**TASK DIRECTIONS**:
Word for word, restate the lines from the one holding "Given: Select paddle 58 in settlement queue" through the last line of the material below, and leave every picture out.

#### RECORDS SUPPLIED ####

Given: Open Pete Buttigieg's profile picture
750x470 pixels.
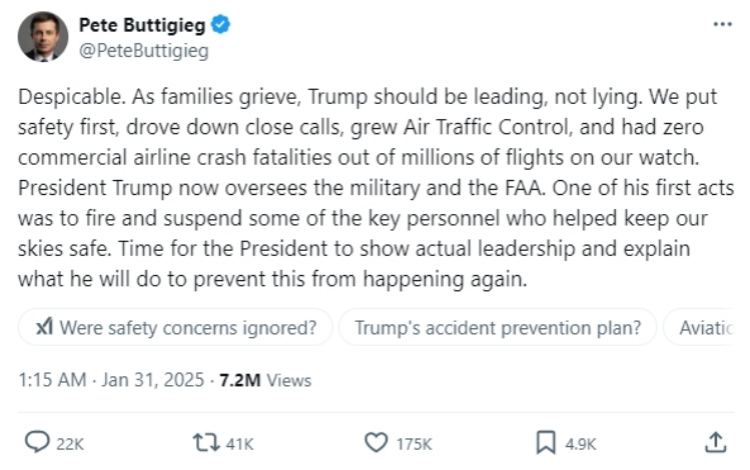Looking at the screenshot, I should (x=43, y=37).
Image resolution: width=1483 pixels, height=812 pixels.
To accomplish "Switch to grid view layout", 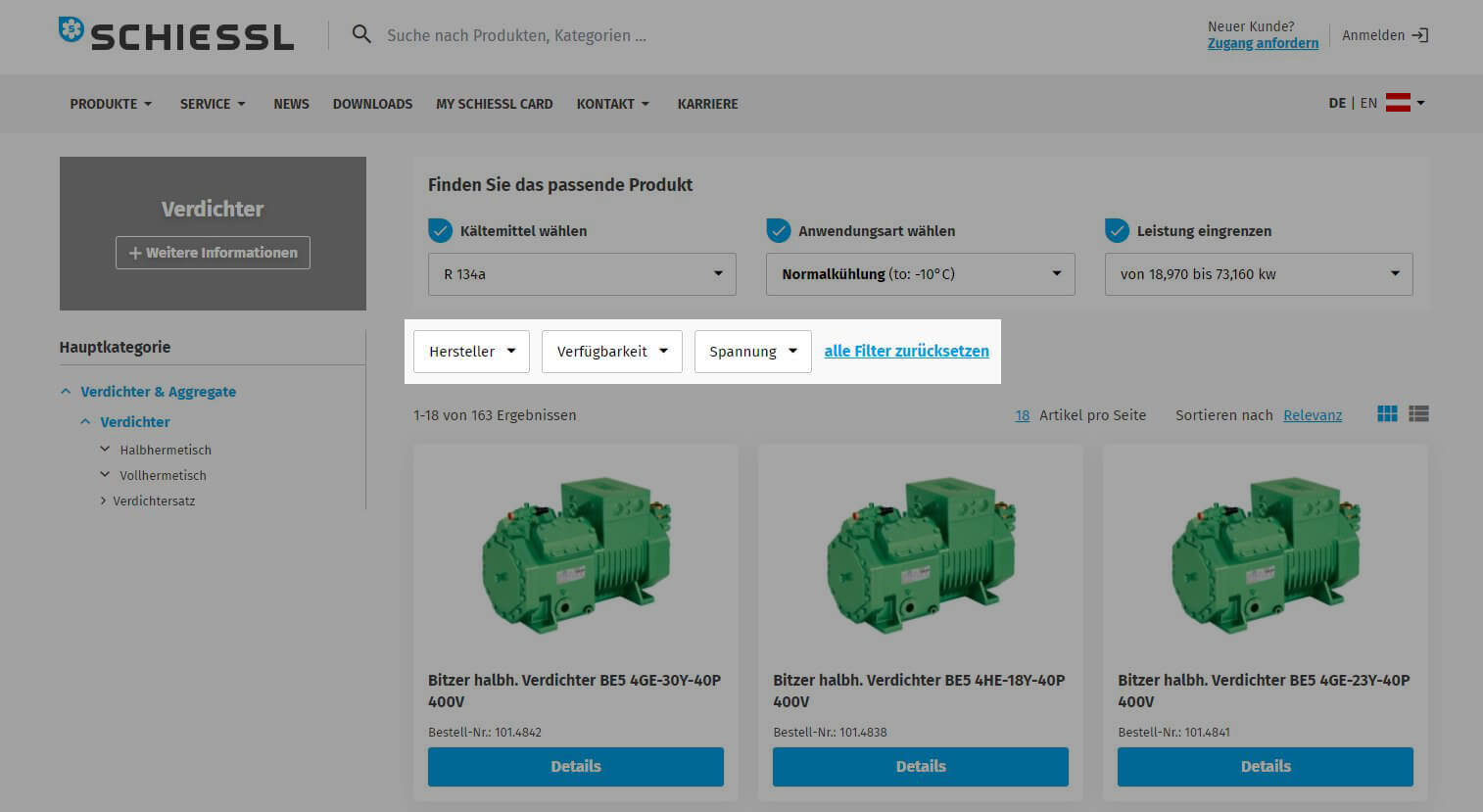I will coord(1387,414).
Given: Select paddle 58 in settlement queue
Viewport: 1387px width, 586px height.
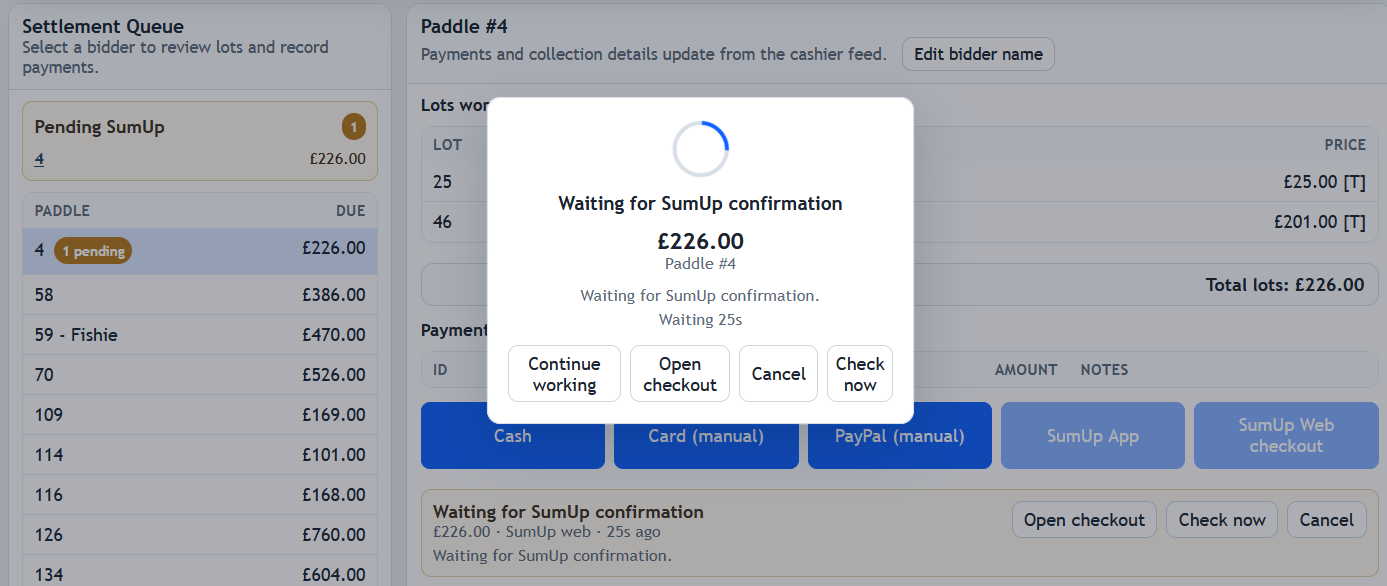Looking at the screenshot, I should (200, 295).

####

**ANSWER BELOW**:
Given: Select paddle 58 in settlement queue
Viewport: 1387px width, 586px height.
Looking at the screenshot, I should (200, 295).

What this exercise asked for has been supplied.